EXTRAIT PRÉSENTÉ:
------

Fabrice : « Je pense que les choses se créent de manière naturelle, on voit que chacun des écosystèmes à ses concentrations. Par exemple, dans la Silicone Valley c’est le big data, le social, le hardtech, à New York les start-ups font des choses complètement différentes, comme l’impression 3D, la finance, la mode. Il serait à priori logique que les start-ups franco-francaises aient leurs concentrations propres et tirent partie des atouts formidables que l’on a en France. Ceci dit, il y a des bases pour favoriser l’écosystème comme par exemple la flexibilité au niveau du marché du travail, des règlementations plus simples qui permettrait d’opérer plus facilement. Après, dans la mesure ou l’on crée de la flexibilité et de la liberté d’expression, une société qui va se créer en France va utiliser les atouts français. En réalité on a pas mal d’atouts, on a beaucoup d’ingénieurs talentueux, beaucoup de gens créatifs, des entreprises solides.. Nous sommes les créateurs d’un art de vivre et d’une culture qui est exceptionnelle.»

------

MATÉRIEL:
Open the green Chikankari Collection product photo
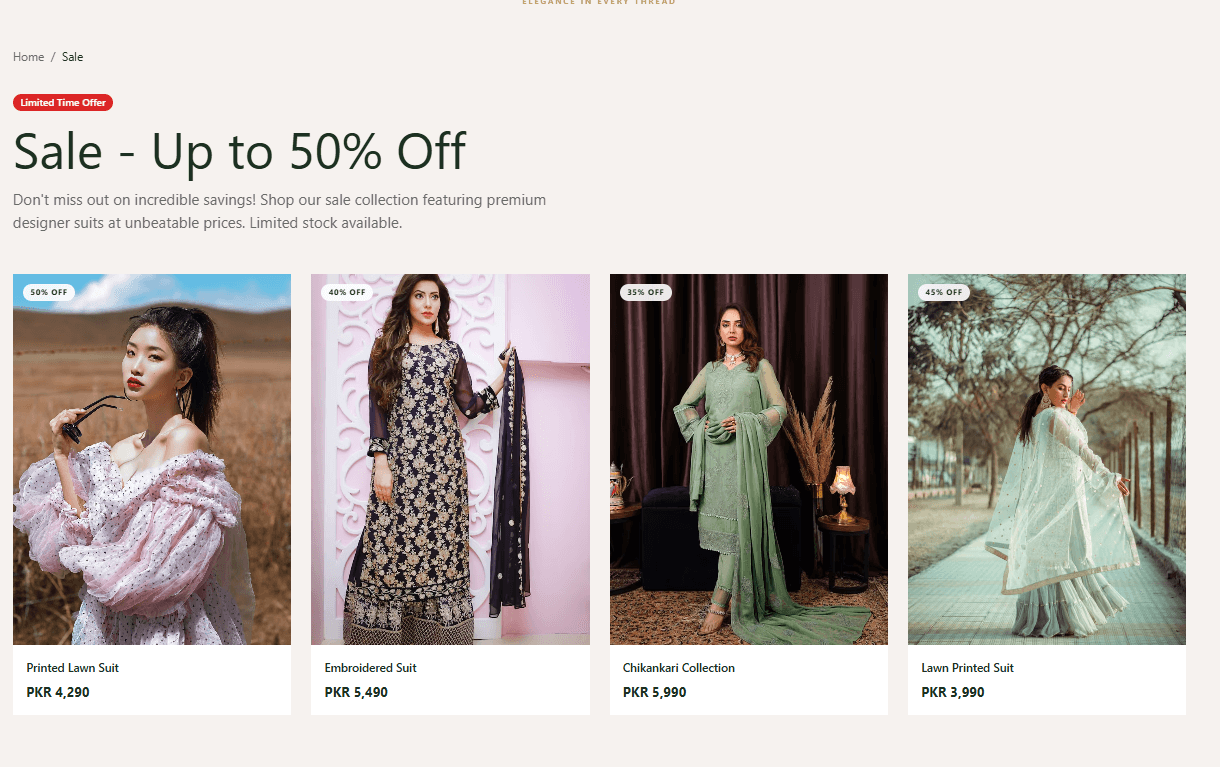The width and height of the screenshot is (1220, 767). click(x=749, y=459)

------

TRAVAIL À FAIRE:
(1) D'après l'extrait sur les start-ups, dans quels domaines travaillent les start-ups de New York ?
(2) Poursuivez l'extrait sur les start-ups à partir de sa dernière phrase.
Le matériel est sans rapport avec l'extrait.

RÉPONSES:
(1) L'impression 3D, la finance et la mode.

(2)
Steve Jobs disait, la France a énormément d’atouts, de très bons ingénieurs, une bonne économie, des gens créatifs… L’un des problèmes majeurs qui empêche la France de devenir un leader mondial dans le domaine du numérique est simplement le fait que nous ne valorisons pas assez l’échec.

Fabrice : « Il faut échouer pour réussir, et pas uniquement dans l’absolu, mais il faut échouer au jour le jour. Quand je dois lever des fonds auprès des capitaux risqueurs cela ne marche pas à tous les coups, loin de là. Sur 1000 investisseurs, il y en a 999 qui disent non, mais il en suffit d’un qui dise oui, et cela se voit aussi dans des détails. Par exemple, lorsque je mets en place un site web, on échoue tout le temps, parfois mon intuition me dit que tel bouton doit être vert, mais en réalité le mieux serait qu’il soit orange, c’est une forme d’échec. Il faut tester, on fait beaucoup d’erreurs, mais on réitère rapidement et c’est comme cela que l’on s’améliore. D’un point de vue législatif, aux Etat-Unis par exemple, si l’entreprise coule, on se déclare en faillite, on perd notre entreprise, mais les dettes ne nous suivent pas toute notre vie, ce qui n’est malheureusement pas le cas en France où si l’on fait faillite, les dettes peuvent nous poursuivre longtemps après. Cet état de fait limite la prise de risque, personne n’a envie de traîner des dettes toute sa vie !»

Fabrice me congédie alors, avant de se rendre dans la grande salle de conférence où les interventions, toutes plus palpitantes les unes que les autres se succèdent….

A l’année prochaine!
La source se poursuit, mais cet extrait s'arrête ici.